How ISP proxies work
A provider partners with a consumer ISP (or operates under a sub-allocation from one) and gets a block of IPs announced under the ISP's ASN. The IPs physically live in the provider's datacenter, but BGP announcements and WHOIS records list the consumer ISP as the operator. To any anti-bot doing ASN lookup, the IP looks like a Comcast or BT residential connection — not a datacenter IP.
Because the IP is static and the provider controls the hardware, there is no rotation by default. You lease a specific IP for a fixed term (monthly, annually) and it is yours alone, or shared among a small pool, for that period.

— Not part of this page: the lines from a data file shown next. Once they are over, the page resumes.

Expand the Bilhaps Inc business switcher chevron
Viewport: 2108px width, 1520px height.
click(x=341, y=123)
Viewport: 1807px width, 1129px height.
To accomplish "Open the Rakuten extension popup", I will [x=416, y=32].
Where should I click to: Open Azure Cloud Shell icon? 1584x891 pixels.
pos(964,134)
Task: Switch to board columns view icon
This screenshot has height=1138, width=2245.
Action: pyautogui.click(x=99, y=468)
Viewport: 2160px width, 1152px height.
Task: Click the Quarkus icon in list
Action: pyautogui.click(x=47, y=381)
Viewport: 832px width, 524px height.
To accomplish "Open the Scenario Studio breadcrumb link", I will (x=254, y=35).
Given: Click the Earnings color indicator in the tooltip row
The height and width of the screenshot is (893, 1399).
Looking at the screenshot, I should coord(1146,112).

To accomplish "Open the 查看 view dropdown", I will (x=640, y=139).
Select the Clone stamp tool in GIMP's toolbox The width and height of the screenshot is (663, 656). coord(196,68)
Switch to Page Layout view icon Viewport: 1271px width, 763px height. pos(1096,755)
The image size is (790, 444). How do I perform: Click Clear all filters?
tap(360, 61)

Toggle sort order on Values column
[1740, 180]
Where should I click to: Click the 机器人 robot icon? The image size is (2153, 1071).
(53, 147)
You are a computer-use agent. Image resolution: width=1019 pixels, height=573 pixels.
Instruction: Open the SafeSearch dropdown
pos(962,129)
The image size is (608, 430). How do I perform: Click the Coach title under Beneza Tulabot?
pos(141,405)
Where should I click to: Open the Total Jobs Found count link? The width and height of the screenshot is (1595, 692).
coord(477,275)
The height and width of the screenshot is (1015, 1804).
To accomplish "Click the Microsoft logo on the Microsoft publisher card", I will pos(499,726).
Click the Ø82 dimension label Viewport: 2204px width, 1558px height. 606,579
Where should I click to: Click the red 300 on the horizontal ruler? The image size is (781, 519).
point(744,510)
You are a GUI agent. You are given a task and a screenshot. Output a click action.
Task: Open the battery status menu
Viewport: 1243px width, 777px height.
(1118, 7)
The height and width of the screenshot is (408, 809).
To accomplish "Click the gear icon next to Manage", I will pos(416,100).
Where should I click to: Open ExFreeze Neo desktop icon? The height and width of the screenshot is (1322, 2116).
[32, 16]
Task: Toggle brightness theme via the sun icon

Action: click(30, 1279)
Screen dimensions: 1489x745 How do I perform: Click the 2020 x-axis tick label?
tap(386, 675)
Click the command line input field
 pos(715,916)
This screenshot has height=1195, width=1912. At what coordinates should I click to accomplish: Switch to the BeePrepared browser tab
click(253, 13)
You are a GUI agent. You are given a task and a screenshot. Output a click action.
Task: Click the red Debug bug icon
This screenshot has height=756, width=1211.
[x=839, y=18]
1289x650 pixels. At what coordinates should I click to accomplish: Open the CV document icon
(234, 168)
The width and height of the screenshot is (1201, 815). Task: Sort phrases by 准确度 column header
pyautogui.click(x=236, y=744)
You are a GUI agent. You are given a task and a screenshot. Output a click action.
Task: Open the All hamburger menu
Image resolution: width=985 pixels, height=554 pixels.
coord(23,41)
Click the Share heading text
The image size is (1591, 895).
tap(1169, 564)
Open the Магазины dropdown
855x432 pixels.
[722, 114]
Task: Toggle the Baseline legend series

Why Akamai scoring rewards ISP static
Akamai's Bot Manager scores sessions multi-request: trust accumulates as the same client makes consistent successful requests. The _abck cookie flips from ~-1~ to ~0~ after the first successful sensor.js POST and stays trusted as long as the session looks consistent. Rotating residential IPs mid-session resets this trust — Akamai treats it as a fresh, untrusted client. Static ISP IPs preserve the accumulation across hours or days, which matches how a real consumer browses.
For account-tied scraping (logged-in workflows, persistent shopping carts), ISP static is also the only sensible choice because session cookies need to survive on a stable identity.
When to use ISP vs residential vs mobile
ISP static: long sessions, Akamai, account-tied scraping, anything where multi-request trust accumulation matters.
Rotating residential: high-volume independent requests where each request is its own session — search scraping, SERP collection, listing snapshots.
Mobile: hardest DataDome and PerimeterX targets where IP reputation alone determines the outcome.
Cost-wise: ISP at ~$2/IP/month for hundreds of long-lived sessions is much cheaper than rotating residential GB pricing for the same workload.